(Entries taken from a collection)
※ ※ ※

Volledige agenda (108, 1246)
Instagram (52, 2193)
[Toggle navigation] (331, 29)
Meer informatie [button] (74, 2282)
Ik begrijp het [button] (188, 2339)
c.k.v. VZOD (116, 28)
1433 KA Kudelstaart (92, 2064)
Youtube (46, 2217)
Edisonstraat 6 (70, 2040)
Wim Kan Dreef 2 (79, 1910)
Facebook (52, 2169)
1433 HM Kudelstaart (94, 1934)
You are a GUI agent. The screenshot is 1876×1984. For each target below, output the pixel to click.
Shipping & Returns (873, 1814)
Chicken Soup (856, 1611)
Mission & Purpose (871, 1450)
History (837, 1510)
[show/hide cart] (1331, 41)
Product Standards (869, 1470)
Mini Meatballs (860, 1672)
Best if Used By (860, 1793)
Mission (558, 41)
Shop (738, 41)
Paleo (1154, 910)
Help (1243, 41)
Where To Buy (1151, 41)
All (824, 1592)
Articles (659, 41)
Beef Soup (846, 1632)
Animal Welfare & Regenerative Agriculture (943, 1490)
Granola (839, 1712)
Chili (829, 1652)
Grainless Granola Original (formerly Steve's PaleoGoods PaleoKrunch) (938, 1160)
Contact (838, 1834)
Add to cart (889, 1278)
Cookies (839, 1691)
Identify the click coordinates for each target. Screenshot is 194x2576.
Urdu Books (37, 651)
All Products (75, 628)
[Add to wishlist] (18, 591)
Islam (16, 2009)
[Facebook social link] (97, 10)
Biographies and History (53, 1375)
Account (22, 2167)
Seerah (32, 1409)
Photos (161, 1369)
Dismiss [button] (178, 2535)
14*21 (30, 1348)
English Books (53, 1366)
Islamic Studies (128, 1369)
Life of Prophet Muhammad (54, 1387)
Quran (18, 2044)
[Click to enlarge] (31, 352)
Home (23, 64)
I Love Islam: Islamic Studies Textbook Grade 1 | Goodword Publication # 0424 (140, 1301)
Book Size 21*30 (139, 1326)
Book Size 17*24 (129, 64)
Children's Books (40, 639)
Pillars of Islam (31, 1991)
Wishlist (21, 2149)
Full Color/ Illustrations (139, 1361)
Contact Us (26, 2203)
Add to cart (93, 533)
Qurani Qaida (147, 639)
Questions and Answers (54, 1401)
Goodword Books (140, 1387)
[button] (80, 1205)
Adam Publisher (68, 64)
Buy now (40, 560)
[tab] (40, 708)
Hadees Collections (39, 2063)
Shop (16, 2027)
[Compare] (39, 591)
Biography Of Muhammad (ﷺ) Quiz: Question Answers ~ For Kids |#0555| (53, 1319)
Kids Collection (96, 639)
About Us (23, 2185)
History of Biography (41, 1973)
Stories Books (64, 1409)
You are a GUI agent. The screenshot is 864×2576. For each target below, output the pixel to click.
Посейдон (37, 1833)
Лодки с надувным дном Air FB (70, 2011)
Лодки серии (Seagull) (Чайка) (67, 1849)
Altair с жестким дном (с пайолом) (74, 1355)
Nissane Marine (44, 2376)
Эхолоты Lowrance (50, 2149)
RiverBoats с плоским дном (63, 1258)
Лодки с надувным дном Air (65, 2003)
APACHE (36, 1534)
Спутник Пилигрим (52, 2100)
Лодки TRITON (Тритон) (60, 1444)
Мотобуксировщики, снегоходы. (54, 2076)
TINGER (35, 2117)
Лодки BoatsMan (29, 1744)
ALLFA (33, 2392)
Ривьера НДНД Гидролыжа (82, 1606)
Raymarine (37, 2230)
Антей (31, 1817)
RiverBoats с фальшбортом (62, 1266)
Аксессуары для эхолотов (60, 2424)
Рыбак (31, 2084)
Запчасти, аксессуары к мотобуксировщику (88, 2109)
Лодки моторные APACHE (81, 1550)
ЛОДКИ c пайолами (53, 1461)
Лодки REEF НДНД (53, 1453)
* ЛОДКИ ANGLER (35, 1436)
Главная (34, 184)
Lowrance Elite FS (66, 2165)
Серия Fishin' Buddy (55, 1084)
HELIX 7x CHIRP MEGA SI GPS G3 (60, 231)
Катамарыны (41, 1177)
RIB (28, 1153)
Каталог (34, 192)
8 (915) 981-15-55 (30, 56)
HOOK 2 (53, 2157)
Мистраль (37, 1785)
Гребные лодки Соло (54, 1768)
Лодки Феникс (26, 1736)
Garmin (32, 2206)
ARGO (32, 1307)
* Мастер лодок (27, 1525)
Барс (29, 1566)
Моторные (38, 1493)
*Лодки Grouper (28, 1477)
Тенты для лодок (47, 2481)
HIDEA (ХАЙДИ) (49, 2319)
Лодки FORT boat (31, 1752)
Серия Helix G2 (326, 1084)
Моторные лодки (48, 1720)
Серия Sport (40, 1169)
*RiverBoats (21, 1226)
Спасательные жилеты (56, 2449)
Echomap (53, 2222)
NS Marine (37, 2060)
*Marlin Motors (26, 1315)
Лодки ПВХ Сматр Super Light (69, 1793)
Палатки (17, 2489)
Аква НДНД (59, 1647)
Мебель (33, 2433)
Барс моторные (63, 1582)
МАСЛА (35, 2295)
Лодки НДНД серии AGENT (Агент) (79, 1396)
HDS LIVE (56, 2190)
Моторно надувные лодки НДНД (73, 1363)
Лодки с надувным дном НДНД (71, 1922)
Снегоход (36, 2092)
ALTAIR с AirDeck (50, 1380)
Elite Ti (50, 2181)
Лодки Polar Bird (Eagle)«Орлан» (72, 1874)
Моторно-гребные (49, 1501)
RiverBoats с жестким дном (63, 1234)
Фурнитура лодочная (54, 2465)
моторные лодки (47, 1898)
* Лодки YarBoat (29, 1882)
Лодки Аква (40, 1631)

※ ※ ※

• _Prompt_:
Retype exactly, please, only the lines of the entries that run from the one containing "HDS LIVE (56, 2190)" to the last.

• _Written solution_:
HDS LIVE (56, 2190)
Моторно надувные лодки НДНД (73, 1363)
Лодки с надувным дном НДНД (71, 1922)
Снегоход (36, 2092)
ALTAIR с AirDeck (50, 1380)
Elite Ti (50, 2181)
Лодки Polar Bird (Eagle)«Орлан» (72, 1874)
Моторно-гребные (49, 1501)
RiverBoats с жестким дном (63, 1234)
Фурнитура лодочная (54, 2465)
моторные лодки (47, 1898)
* Лодки YarBoat (29, 1882)
Лодки Аква (40, 1631)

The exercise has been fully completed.